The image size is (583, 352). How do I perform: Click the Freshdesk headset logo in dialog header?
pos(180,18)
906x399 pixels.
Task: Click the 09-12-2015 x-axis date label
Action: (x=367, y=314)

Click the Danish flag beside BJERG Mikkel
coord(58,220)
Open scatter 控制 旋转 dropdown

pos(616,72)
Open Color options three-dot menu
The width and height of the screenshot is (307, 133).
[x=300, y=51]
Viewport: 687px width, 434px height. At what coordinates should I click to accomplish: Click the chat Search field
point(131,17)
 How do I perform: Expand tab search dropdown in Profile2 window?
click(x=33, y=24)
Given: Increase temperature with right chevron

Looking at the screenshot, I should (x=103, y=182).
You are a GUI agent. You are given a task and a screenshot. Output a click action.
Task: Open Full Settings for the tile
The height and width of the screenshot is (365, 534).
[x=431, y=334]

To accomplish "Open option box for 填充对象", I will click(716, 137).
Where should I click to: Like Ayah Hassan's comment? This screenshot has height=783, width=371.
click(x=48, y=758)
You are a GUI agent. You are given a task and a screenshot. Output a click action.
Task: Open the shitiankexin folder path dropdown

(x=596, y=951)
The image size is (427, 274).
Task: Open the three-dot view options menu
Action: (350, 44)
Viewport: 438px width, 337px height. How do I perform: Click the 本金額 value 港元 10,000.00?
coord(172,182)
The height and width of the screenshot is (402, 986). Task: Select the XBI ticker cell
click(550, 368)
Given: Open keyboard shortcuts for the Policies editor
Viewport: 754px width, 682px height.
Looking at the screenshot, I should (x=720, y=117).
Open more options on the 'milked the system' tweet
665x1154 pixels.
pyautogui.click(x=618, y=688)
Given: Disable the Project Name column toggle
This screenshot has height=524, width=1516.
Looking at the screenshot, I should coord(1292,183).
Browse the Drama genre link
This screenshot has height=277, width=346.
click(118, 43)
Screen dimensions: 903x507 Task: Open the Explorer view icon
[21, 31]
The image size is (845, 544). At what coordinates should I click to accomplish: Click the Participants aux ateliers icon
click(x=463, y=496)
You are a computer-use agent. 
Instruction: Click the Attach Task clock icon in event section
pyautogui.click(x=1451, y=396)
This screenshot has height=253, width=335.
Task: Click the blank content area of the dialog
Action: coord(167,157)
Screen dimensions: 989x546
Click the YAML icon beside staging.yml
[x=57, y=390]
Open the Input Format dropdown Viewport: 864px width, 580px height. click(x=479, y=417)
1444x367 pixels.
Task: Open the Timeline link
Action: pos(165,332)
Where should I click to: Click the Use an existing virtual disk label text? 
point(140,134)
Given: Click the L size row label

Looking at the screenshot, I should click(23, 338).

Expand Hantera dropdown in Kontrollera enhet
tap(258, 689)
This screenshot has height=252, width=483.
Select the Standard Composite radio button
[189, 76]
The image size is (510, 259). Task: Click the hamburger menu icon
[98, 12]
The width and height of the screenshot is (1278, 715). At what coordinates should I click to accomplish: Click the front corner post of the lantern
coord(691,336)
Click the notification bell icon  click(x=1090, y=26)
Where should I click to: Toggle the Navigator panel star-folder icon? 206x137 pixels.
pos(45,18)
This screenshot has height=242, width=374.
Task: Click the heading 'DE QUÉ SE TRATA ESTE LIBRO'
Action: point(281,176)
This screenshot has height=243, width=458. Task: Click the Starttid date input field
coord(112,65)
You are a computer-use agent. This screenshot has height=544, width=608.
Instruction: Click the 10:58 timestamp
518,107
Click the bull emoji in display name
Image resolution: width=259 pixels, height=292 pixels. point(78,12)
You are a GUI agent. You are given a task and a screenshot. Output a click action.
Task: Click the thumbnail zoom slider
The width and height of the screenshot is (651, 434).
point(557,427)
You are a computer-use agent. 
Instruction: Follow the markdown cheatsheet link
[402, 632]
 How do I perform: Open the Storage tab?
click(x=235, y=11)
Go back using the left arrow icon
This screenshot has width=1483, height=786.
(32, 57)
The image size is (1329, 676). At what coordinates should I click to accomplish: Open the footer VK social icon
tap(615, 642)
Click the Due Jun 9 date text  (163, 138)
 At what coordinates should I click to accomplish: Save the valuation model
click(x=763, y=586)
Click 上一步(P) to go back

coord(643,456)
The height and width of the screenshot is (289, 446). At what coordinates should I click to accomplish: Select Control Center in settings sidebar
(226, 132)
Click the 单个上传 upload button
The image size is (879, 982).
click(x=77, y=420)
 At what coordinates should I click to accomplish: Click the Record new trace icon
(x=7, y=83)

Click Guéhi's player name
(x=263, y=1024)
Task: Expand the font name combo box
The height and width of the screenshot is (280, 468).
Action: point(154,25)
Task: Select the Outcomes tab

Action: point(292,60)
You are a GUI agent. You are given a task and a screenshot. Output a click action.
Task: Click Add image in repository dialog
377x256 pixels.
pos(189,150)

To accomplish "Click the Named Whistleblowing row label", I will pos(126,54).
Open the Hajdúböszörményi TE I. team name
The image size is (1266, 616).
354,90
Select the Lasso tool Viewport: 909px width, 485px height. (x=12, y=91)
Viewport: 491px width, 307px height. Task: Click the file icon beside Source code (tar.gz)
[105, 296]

■ **WORK REQUIRED**:
Copy out the data above word for word, from the line containing "Task: Select the Outcomes tab" through the line containing "pos(189,150)", including both of those lines.

■ **ANSWER FOR THE TASK**:
Task: Select the Outcomes tab

Action: point(292,60)
You are a GUI agent. You are given a task and a screenshot. Output a click action.
Task: Click Add image in repository dialog
377x256 pixels.
pos(189,150)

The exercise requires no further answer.